Go through the data below and return each line where the string "marker" occurs.

** TASK DATA follows **

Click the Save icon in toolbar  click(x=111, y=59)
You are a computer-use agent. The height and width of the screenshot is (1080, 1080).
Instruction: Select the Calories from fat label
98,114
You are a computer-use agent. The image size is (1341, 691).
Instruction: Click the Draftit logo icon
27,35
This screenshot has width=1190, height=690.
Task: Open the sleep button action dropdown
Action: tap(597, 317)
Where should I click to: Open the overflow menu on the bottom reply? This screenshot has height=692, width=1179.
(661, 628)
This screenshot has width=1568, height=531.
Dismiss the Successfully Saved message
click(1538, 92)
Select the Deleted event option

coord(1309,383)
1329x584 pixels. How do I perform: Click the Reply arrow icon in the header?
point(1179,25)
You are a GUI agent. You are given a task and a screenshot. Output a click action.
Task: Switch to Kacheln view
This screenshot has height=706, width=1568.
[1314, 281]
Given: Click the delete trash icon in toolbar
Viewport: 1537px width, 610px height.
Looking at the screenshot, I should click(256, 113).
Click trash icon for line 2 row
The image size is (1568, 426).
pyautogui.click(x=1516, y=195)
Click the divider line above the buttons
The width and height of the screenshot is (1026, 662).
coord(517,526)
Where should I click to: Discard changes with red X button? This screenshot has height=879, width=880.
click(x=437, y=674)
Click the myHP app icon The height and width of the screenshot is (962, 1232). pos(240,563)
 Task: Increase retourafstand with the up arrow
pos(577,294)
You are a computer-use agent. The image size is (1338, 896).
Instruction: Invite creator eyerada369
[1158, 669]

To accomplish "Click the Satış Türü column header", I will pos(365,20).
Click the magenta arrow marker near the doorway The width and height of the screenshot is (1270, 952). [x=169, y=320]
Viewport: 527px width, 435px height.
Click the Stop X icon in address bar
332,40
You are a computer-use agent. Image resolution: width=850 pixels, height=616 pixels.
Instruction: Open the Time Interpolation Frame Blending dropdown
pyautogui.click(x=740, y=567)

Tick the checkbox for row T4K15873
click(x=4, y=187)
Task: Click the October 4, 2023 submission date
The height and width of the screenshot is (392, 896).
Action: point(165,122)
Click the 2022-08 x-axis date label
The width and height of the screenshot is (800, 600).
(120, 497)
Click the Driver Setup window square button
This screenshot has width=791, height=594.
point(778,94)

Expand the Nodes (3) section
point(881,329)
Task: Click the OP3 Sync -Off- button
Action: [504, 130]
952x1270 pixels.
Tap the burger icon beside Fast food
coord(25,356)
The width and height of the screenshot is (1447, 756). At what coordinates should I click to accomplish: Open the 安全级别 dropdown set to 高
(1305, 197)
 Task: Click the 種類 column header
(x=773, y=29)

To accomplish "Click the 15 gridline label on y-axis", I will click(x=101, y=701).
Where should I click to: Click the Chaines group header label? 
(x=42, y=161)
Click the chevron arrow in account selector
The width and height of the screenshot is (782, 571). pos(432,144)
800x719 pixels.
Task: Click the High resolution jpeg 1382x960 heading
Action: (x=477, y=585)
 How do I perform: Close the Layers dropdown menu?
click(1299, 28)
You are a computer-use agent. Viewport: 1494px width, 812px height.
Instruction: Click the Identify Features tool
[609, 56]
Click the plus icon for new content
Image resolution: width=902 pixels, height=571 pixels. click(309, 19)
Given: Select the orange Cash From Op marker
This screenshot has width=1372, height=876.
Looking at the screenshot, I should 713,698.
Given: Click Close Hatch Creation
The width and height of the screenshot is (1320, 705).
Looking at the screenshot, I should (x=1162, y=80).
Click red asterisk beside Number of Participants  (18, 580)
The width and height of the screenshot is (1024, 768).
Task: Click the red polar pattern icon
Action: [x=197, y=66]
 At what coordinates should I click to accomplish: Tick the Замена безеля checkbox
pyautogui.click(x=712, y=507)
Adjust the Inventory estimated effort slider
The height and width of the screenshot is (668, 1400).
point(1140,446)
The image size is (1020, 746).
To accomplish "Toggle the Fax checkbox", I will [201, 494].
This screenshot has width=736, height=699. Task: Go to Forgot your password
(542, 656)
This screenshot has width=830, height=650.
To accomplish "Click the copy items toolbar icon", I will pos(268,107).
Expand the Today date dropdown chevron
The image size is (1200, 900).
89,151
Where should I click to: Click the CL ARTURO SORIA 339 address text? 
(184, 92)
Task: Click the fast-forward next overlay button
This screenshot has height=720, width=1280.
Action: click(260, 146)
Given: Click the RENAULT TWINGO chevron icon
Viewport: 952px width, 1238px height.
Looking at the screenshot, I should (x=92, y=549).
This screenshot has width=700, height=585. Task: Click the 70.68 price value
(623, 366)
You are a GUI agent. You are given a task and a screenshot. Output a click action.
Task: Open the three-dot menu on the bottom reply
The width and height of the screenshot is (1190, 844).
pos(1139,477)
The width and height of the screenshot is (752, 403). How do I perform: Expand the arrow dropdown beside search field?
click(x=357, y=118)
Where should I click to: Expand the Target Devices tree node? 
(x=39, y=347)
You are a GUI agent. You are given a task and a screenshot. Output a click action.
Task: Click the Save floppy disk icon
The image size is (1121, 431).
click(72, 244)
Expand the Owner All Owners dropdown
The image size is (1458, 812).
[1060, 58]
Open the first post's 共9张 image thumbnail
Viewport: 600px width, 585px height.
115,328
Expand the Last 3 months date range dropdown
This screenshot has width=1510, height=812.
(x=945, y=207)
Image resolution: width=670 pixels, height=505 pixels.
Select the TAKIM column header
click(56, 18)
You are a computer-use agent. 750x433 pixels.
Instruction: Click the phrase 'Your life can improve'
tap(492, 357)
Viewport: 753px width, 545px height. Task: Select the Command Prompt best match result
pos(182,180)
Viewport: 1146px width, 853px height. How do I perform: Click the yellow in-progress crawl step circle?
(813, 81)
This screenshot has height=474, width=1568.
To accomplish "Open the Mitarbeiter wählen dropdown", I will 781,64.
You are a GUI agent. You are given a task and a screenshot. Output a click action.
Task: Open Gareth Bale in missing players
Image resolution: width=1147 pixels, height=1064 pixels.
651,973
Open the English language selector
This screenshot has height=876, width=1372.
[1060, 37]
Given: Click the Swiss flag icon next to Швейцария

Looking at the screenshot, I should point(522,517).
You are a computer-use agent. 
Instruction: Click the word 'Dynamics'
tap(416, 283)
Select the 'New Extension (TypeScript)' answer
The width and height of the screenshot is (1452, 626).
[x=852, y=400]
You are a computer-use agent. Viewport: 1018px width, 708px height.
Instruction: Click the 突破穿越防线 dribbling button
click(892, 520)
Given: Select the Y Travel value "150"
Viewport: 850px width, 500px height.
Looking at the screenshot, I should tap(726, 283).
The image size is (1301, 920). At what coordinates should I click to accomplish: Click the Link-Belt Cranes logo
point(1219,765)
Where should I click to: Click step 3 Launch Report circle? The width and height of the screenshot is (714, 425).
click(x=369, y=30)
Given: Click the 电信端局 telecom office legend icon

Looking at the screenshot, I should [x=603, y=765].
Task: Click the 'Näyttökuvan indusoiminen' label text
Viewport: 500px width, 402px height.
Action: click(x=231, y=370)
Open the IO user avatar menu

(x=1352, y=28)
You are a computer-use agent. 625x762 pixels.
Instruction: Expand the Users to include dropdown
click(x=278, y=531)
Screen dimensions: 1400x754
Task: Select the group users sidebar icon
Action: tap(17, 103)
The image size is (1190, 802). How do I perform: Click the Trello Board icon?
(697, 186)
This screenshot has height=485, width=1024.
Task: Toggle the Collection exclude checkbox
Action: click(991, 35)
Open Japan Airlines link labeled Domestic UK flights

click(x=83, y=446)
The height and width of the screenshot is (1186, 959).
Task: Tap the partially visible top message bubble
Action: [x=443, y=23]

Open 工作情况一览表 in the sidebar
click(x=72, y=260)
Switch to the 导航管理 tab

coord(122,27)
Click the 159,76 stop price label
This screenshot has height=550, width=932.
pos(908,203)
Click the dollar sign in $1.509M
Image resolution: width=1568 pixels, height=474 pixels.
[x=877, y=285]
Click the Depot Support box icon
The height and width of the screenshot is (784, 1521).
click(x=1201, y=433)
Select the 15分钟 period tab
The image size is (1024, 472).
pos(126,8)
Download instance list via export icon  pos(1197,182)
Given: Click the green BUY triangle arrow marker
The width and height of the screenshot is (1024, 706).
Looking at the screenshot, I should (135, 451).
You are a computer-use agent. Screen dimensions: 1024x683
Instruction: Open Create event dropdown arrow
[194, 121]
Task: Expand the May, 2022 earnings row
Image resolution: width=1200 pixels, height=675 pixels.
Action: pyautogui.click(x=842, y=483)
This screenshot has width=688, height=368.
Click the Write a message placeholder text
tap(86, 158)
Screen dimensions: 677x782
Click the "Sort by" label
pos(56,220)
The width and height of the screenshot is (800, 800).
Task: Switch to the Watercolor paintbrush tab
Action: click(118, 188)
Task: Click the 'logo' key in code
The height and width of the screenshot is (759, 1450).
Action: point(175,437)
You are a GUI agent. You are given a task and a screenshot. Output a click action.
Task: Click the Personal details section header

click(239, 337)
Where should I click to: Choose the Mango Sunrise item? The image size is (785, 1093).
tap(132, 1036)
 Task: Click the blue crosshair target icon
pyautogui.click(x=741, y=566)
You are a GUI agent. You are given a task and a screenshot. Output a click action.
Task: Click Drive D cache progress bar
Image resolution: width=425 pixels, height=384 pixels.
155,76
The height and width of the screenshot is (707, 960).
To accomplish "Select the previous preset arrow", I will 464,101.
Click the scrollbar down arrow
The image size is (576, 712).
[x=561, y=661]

** End of TASK DATA **

EXERCISE OUTPUT >>
Click the magenta arrow marker near the doorway The width and height of the screenshot is (1270, 952). [x=169, y=320]
Given: Select the orange Cash From Op marker
Given: Click the green BUY triangle arrow marker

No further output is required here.